Hürriyet’te tam bir sayfa yayınlanan ve çeşitli Kırşehir resimleriyle süslenen yazıda Kırşehir’in tarihi ve turistik yerleri, termal turizmi, Seyfe Kuş Cenneti, Kaman’daki Japon Bahçesi’nden sitayişle söz ediliyordu. Kırşehir dışında yaşayan belki hayatında Kırşehir’i hiç görmemişler, Kırşehir’in nerede olduğunu bilmeyenlere bir rehber niteliği taşıyan bu yazı belki de milyarlarca lira verilse yapılamayacak bir reklam ve tanıtımı içeriyordu.
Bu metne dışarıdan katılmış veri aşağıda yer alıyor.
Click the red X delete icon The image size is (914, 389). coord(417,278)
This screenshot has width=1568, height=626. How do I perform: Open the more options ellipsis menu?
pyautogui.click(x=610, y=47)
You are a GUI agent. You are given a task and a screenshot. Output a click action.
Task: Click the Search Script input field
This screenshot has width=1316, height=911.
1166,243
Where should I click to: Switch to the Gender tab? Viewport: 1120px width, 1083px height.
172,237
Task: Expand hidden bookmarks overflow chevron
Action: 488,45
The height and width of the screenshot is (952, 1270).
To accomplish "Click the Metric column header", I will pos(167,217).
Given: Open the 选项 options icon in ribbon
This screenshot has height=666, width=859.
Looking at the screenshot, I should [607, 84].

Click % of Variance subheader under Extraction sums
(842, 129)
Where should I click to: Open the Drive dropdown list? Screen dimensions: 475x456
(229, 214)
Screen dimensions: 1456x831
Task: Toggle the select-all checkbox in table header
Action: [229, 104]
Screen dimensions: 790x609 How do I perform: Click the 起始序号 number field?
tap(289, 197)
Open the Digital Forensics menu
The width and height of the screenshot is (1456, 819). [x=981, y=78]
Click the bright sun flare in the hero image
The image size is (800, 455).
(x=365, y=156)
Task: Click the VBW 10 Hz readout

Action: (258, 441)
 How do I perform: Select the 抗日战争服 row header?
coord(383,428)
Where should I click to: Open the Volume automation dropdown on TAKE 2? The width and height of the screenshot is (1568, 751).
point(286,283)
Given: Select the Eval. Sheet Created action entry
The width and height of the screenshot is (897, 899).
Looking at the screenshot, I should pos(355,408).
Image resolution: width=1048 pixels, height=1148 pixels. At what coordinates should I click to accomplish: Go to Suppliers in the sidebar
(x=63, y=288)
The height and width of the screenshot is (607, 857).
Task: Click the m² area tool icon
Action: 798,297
Üstelik bu seyahate eki Türkiye’nin yanında Avrupa’da, Amerika’da, Uzakdoğu’da bile okunuyordu.

Biz şimdi Kılıçözlü ailesine, Arzu Kılıçözlü’ye teşekkür borçlu değil miyiz?

Arzu Kılıçözlü’ye Kırşehir’de yaşayan, Kırşehir’in havasını soluyan, elli yıldır Kırşehir’de gazetecilik yapan birisi olarak ne kadar teşekkür etsem az gelir.

Arzu Kılıçözlü gibi yüreğinde Kırşehir sevgisini yaşatan, Kırşehir’in tanıtımı için bütün olanaklarını kullanan, gazete ve dergilerde sayfa sayfa Kırşehir’in reklamını yaptıran birisi için bu ilin yöneticileri, sivil toplum kuruluşlarının başkanları derhal harekete geçmeli ve bu Kırşehir sevdalısı ödüllendirilmelidir.

Bize göre Arzu Kılıçözlü bunu çoktan hak etti.

Zira Kırşehir’e hizmet bayrağını İlhan Abi’nin elinden evlatları almış gözüküyor.

İşte böyle büyük bir Kırşehir sevdalısı Kılıçözlü ailesi…

Cumartesi günü aramızdan ayrılan İlhan Ağbi’yi ne bizler, ne de Kırşehir hiçbir zaman unutmayacak.

Bu vesile buradan değerli Kırşehir Belediye Başkanımız Selahattin Ekicioğlu’ndan naçizane bir isteğimiz olacak. İlhan Kılıçözlü ağabeyimizin adını Aşağı Buğday Pazarı’ndan Ağalar Konağı önünden geçip, Büngüldek’ten Çukurçayır Kavşağı’na çıkan yola vererek yaşatmalı. Zira İlhan ağabeyimiz bu sokakta doğup büyümüş, hatta buraya bir de okul yaptırmıştır.

Dün çok sevdiği topraklarına kavuşan İlhan Ağbimize bir kez daha rahmet diliyorum, mekânı cennet olsun.